- [PROBLEM REQUIREMENTS] Print all records exactly, leaving nothing out.
◆ ◆ ◆ ◆ ◆ ◆ ◆
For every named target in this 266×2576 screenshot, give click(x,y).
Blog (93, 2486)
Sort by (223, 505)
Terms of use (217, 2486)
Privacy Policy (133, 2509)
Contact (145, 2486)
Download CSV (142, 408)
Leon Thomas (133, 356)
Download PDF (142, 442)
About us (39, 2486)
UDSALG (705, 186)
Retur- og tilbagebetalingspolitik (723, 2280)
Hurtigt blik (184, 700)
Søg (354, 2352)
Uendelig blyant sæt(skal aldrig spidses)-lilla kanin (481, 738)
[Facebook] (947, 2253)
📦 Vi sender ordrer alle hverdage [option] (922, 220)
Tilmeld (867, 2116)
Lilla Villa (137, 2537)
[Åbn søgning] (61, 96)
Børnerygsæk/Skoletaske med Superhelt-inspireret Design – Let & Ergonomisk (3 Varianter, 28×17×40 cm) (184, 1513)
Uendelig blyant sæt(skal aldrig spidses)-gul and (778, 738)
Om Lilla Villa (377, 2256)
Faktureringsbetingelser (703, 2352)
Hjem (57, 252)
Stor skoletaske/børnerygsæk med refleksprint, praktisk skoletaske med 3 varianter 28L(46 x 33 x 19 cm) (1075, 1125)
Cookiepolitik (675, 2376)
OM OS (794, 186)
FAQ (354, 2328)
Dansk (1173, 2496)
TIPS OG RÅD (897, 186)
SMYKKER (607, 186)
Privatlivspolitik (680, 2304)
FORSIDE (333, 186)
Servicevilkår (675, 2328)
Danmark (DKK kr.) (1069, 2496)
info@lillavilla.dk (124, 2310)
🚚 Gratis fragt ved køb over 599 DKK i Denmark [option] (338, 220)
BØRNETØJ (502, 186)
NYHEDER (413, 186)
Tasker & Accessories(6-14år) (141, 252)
◆ ◆ ◆ ◆ ◆ ◆ ◆
- [REPLY TO THE EXERCISE]
For every named target in this 266×2576 screenshot, give click(x,y).
Blog (93, 2486)
Sort by (223, 505)
Terms of use (217, 2486)
Privacy Policy (133, 2509)
Contact (145, 2486)
Download CSV (142, 408)
Leon Thomas (133, 356)
Download PDF (142, 442)
About us (39, 2486)
UDSALG (705, 186)
Retur- og tilbagebetalingspolitik (723, 2280)
Hurtigt blik (184, 700)
Søg (354, 2352)
Uendelig blyant sæt(skal aldrig spidses)-lilla kanin (481, 738)
[Facebook] (947, 2253)
📦 Vi sender ordrer alle hverdage [option] (922, 220)
Tilmeld (867, 2116)
Lilla Villa (137, 2537)
[Åbn søgning] (61, 96)
Børnerygsæk/Skoletaske med Superhelt-inspireret Design – Let & Ergonomisk (3 Varianter, 28×17×40 cm) (184, 1513)
Uendelig blyant sæt(skal aldrig spidses)-gul and (778, 738)
Om Lilla Villa (377, 2256)
Faktureringsbetingelser (703, 2352)
Hjem (57, 252)
Stor skoletaske/børnerygsæk med refleksprint, praktisk skoletaske med 3 varianter 28L(46 x 33 x 19 cm) (1075, 1125)
Cookiepolitik (675, 2376)
OM OS (794, 186)
FAQ (354, 2328)
Dansk (1173, 2496)
TIPS OG RÅD (897, 186)
SMYKKER (607, 186)
Privatlivspolitik (680, 2304)
FORSIDE (333, 186)
Servicevilkår (675, 2328)
Danmark (DKK kr.) (1069, 2496)
info@lillavilla.dk (124, 2310)
🚚 Gratis fragt ved køb over 599 DKK i Denmark [option] (338, 220)
BØRNETØJ (502, 186)
NYHEDER (413, 186)
Tasker & Accessories(6-14år) (141, 252)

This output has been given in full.